GIVEN PASSAGE -
Diffusion tensor imaging (DTI) tractography is commonly used in neurosurgical practice but is largely limited to the preoperative setting. This is due primarily to image degradation caused by susceptibility artifact when conventional single-shot (SS) echo-planar imaging (EPI) DTI (SS-DTI) is acquired for open cranial, surgical position intraoperative DTI (iDTI). Readout-segmented (RS) EPI DTI (RS-DTI) has been reported to reduce such artifact but has not yet been evaluated in the intraoperative MRI (iMRI) environment. The authors evaluated the performance of RS versus SS EPI for DTI of the human brain in the iMRI setting.


Pre- and intraoperative 3-T 3D T1-weighted and 2D multislice RS-iDTI (called RESOLVE [readout segmentation of long variable echo-trains] on the Siemens platform) and SS-iDTI images were acquired in 22 adult patients undergoing intraaxial iMRI resections for suspected low-grade glioma (14; 64%), high-grade glioma (7; 32%), or focal cortical dysplasia. Regional susceptibility artifact, anatomical deviation relative to T1-weighted imaging, and tractographic output for surgically relevant tracts were compared between iDTI sequences as well as the intraoperative tract shifts from preoperative DTI.

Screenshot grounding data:
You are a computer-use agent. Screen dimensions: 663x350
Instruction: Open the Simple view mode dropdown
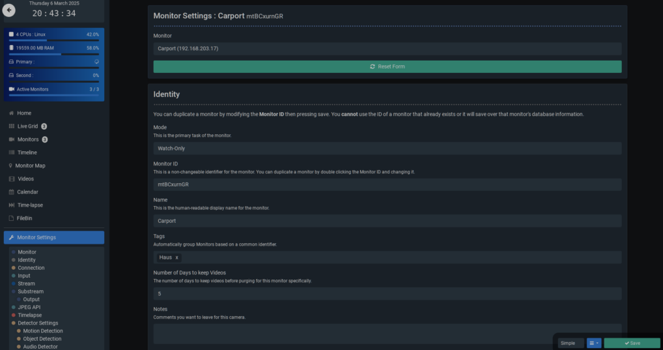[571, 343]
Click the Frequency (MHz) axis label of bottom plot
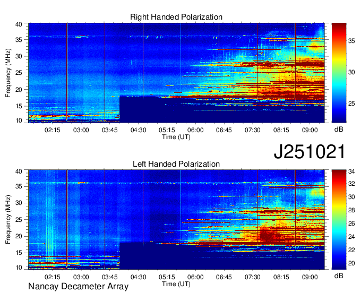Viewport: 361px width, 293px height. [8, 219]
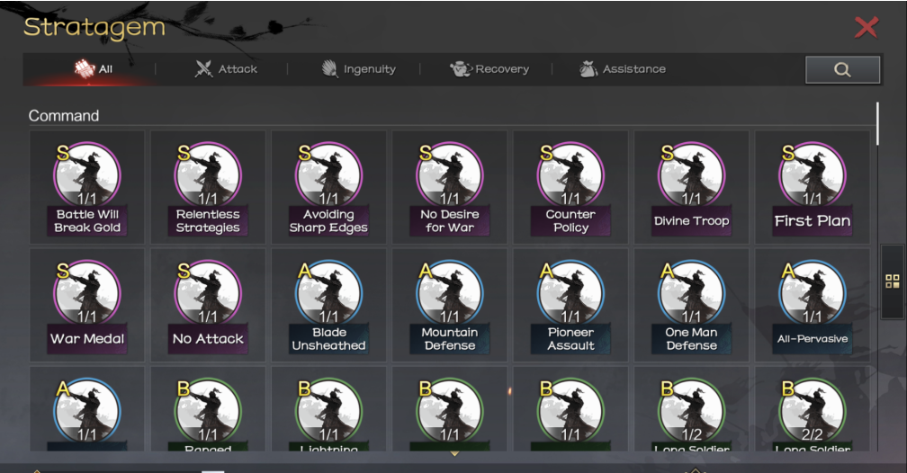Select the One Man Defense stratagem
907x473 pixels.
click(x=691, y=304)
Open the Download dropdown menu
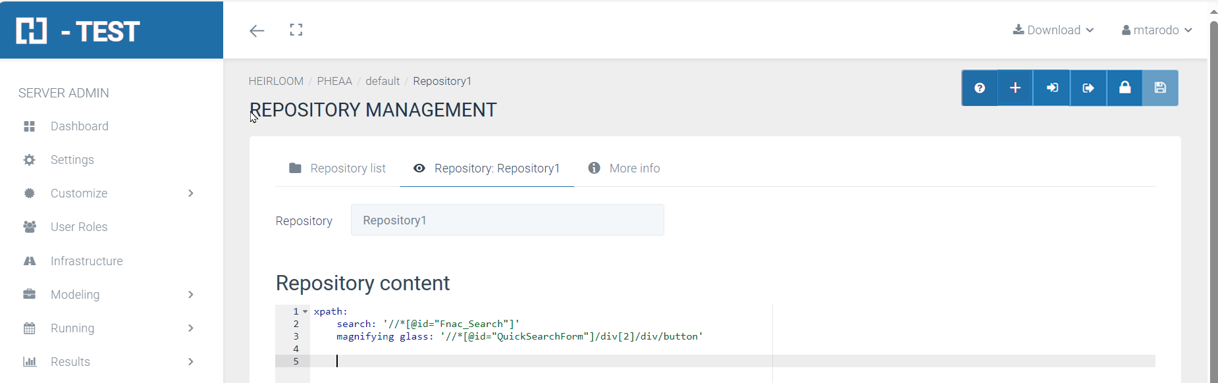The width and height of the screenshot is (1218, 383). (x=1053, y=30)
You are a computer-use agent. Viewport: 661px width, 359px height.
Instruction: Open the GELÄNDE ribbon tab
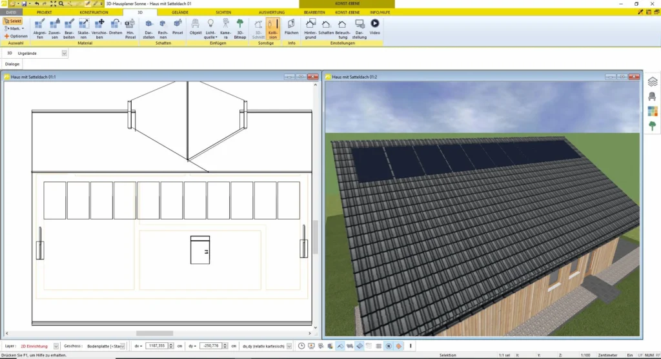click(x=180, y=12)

LIST OF TASKS -
• A. Reproduce the passage on intraoperative DTI word for word, from "Diffusion tensor imaging" to "the iMRI setting.".
• B. Carry on the passage about intraoperative diffusion tensor imaging from its final sentence.

ANSWERS FOR THIS EXERCISE -
• A.
Diffusion tensor imaging (DTI) tractography is commonly used in neurosurgical practice but is largely limited to the preoperative setting. This is due primarily to image degradation caused by susceptibility artifact when conventional single-shot (SS) echo-planar imaging (EPI) DTI (SS-DTI) is acquired for open cranial, surgical position intraoperative DTI (iDTI). Readout-segmented (RS) EPI DTI (RS-DTI) has been reported to reduce such artifact but has not yet been evaluated in the intraoperative MRI (iMRI) environment. The authors evaluated the performance of RS versus SS EPI for DTI of the human brain in the iMRI setting.

• B.
RS-iDTI resulted in qualitatively less regional susceptibility artifact (resection cavity, orbitofrontal and anterior temporal cortices) and mean anatomical deviation in regions most prone to susceptibility artifact (RS-iDTI 2.7 ± 0.2 vs SS-iDTI 7.5 ± 0.4 mm) compared to SS-iDTI. Although tract reconstruction success did not significantly differ by DTI method, susceptibility artifact–related tractography failure (of at least 1 surgically relevant tract) occurred for SS-iDTI in 8/22 (36%) patients, and in 5 of these 8 patients RS-iDTI permitted successful reconstruction. Among cases with successful tractography for both sequences, maximal intersequence differences were substantial (mean 9.5 ± 5.7 mm, range −27.1 to 18.7 mm).


RS EPI enables higher quality and more accurate DTI for surgically relevant tractography of major white matter tracts in intraoperative, open cranium neurosurgical applications at 3 T.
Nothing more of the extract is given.